Deletion of Pax7 changes the tunica muscularis of the mouse esophagus from an entirely striated into a mixed phenotype

• Published in: Developmental dynamics Vol. 238; no. 4; pp. 864 - 874
• Main Authors: Wörl, Jürgen, Breuer, Christian, Neuhuber, Winfried L.
• Format: Journal Article
• Language: English
• Published: New York Wiley‐Liss, Inc 01.04.2009
• Subjects: Animals; apoptosis; esophageal myogenesis; Esophagus - growth & development; Esophagus - metabolism; Esophagus - ultrastructure; Gene Deletion; Gene Expression Regulation, Developmental; Mice; Mice, Knockout; Microscopy, Electron; muscle precursors; Muscles - metabolism; Muscles - ultrastructure; PAX7 Transcription Factor - deficiency; PAX7 Transcription Factor - genetics; PAX7 Transcription Factor - metabolism; Phenotype; satellite cells; striated muscle
• ISSN: 1058-8388; 1097-0177
• DOI: 10.1002/dvdy.21898

The mechanisms responsible for the different amounts of striated muscle in mammalian esophagi are still enigmatic.
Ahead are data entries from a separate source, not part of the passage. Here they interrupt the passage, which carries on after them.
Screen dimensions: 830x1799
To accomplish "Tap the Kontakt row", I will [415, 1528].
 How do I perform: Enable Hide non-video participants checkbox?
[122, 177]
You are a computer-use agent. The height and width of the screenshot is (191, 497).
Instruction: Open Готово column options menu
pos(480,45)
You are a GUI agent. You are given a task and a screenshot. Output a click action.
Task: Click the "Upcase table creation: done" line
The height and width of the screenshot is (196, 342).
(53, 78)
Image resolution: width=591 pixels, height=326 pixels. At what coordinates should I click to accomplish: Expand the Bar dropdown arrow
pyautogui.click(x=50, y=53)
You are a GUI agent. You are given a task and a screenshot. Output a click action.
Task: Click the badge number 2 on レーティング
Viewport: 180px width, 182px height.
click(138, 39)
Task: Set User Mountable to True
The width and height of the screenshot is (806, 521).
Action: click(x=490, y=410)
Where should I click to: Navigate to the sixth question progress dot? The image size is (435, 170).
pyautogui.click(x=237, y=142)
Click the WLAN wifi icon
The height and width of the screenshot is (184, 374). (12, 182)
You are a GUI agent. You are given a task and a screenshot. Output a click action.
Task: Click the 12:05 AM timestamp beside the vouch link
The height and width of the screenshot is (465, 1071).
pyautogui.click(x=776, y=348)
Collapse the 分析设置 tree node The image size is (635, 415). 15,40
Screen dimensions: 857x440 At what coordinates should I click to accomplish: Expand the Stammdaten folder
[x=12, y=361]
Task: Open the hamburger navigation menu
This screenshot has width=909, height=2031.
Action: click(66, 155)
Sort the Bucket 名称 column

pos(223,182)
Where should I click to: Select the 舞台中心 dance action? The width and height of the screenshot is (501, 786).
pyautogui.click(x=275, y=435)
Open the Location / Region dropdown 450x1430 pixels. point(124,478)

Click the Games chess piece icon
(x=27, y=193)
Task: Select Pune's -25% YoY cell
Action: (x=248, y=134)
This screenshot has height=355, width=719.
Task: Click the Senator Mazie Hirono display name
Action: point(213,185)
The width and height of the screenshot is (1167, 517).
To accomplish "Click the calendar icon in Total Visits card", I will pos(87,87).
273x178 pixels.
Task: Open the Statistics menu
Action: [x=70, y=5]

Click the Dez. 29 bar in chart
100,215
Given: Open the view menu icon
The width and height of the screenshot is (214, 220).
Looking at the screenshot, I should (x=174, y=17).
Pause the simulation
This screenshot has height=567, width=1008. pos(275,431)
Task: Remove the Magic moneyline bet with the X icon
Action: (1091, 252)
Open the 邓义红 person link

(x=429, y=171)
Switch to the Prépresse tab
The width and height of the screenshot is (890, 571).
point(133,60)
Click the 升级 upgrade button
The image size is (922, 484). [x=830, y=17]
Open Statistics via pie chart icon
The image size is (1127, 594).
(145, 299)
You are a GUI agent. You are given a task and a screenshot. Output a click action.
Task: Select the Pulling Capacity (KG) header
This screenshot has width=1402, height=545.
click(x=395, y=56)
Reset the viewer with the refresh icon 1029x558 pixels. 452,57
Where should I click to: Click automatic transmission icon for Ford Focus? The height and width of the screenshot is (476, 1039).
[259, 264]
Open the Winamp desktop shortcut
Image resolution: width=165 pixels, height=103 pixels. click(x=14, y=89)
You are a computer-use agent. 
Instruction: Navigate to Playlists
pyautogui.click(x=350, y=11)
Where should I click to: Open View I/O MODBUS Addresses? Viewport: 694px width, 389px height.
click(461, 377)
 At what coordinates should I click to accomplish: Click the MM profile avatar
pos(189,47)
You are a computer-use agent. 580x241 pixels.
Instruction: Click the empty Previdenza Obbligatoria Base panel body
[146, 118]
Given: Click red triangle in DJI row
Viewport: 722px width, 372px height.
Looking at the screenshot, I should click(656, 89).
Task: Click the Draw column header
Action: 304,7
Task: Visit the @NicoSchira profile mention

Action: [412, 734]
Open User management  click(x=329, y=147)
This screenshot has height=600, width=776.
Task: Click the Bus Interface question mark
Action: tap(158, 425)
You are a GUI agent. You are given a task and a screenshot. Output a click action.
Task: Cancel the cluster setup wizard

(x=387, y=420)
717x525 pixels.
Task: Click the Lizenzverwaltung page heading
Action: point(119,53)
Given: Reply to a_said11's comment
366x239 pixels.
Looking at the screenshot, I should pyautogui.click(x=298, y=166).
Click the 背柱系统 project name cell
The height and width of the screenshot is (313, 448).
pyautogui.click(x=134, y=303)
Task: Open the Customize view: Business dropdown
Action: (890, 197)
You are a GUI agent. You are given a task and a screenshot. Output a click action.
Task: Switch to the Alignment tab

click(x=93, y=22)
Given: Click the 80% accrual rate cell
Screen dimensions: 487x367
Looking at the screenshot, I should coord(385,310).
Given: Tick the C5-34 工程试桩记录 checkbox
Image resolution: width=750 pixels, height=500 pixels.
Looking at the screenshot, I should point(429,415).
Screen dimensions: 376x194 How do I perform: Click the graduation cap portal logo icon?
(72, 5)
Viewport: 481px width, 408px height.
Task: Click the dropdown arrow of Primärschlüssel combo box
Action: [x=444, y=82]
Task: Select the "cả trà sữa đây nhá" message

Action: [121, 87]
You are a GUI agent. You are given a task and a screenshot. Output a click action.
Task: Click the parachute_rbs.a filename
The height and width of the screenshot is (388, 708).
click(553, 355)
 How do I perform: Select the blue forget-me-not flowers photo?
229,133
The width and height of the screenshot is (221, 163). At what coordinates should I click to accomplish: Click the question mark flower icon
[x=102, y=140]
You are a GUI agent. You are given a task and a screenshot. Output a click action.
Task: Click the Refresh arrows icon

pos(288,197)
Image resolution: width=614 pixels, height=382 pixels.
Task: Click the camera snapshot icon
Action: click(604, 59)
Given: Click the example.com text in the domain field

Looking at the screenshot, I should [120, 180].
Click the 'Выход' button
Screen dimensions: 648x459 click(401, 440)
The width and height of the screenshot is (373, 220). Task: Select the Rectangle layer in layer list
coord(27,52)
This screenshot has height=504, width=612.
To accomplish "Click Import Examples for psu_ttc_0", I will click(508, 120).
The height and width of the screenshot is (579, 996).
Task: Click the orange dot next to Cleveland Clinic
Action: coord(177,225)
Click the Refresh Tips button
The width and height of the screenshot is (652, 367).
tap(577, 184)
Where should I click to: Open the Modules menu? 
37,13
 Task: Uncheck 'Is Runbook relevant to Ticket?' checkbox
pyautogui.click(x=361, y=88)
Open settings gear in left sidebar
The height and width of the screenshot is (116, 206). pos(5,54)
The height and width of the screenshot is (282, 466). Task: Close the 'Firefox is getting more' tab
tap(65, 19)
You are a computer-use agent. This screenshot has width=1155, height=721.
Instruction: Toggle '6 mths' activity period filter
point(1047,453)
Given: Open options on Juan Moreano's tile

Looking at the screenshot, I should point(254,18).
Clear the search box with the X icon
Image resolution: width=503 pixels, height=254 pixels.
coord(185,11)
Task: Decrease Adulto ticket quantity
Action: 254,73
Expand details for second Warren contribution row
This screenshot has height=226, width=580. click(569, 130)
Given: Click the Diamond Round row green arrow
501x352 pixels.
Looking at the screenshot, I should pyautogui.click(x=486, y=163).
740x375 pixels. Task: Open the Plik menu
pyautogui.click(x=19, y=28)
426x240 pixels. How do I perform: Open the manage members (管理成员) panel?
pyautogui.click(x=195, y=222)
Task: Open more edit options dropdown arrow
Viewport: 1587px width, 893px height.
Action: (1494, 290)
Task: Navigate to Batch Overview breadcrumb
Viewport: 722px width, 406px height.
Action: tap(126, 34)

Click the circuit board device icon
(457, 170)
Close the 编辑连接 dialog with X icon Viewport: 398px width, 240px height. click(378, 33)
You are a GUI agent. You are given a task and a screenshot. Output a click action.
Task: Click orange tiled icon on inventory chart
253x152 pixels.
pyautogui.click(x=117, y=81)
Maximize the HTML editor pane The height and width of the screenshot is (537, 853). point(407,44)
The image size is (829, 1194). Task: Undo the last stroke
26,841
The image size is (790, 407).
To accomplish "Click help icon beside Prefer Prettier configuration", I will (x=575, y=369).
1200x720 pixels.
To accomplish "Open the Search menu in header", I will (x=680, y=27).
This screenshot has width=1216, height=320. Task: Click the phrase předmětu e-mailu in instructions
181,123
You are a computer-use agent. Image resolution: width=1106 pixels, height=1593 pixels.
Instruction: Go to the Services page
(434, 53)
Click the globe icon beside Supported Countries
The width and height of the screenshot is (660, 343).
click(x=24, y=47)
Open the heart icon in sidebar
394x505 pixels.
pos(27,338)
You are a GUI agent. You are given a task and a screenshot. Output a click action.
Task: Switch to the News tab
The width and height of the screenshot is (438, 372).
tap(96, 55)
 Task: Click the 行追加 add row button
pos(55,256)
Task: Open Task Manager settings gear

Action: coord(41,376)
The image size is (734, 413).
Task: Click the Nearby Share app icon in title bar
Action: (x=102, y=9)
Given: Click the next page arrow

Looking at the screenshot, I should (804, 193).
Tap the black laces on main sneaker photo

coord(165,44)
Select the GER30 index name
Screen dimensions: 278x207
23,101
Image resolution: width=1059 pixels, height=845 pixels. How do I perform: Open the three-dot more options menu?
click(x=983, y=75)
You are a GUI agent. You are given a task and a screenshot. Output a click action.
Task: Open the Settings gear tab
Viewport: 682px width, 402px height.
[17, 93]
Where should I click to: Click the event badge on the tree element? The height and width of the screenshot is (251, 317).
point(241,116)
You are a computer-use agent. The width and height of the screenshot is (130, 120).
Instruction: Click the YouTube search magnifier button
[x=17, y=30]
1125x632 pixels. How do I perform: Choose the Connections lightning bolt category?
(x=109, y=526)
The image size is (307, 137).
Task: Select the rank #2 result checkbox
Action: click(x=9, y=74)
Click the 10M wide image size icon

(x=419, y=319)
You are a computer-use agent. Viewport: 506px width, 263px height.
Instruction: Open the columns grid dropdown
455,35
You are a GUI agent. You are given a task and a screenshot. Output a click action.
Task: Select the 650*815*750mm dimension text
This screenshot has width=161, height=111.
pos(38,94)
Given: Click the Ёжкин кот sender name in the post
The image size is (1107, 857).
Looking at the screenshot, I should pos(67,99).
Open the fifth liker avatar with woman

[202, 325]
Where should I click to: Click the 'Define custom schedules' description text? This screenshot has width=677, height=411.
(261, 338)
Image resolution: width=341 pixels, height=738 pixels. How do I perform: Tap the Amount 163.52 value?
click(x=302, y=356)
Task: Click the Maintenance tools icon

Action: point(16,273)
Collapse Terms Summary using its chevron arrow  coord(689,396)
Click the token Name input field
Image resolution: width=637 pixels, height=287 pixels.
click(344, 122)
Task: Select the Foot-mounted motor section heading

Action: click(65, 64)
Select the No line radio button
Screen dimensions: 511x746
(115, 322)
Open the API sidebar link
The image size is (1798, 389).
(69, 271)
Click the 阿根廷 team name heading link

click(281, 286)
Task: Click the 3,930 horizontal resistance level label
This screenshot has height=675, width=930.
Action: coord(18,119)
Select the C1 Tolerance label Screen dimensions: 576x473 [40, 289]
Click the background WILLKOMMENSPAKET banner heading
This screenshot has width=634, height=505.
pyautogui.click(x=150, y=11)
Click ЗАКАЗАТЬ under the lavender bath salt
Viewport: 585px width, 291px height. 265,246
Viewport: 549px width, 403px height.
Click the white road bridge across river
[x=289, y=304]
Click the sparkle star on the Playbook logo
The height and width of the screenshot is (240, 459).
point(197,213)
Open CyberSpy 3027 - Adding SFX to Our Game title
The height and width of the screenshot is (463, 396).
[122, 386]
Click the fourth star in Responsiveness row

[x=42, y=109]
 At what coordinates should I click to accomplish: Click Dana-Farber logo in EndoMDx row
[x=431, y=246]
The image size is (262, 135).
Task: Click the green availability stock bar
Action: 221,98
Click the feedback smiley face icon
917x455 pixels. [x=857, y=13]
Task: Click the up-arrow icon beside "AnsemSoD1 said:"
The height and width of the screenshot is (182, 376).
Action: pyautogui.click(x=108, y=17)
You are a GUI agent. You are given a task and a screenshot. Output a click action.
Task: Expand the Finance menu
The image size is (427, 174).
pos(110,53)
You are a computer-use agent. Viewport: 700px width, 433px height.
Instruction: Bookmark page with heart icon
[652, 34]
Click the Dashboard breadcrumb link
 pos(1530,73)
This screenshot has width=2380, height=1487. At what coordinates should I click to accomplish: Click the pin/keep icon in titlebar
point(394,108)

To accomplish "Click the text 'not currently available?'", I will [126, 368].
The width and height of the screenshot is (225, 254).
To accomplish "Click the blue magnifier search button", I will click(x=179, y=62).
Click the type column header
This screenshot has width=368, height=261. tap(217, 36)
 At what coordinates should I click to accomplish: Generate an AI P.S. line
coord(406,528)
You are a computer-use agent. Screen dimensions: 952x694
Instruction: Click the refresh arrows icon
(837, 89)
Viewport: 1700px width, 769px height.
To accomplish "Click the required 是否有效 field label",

A recent ultrastructural analysis in mouse esophagus pointed to a particular role of satellite cells during postnatal growth of striated muscle. The aim of this study was to investigate satellite cell development and the influence of Pax7 on this process. Developing and adult esophagi of wild‐type and mice carrying a targeted mutation in Pax7 were analyzed by electron microscopy. We found a gene dose‐dependent delayed development of striated muscle and a severe loss of satellite cells in Pax7+/− and Pax7−/− esophagi. In contrast to the entirely striated wild‐type esophagus, Pax7−/− mutants developed a mixed phenotype with predominantly smooth muscle caudally. We conclude that Pax7‐dependent myogenic progenitor cells are of prime importance for striated muscle formation and the degree of smooth‐to‐striated muscle conversion during esophageal ontogeny. Developmental Dynamics 238:864–874, 2009. © 2009 Wiley‐Liss, Inc.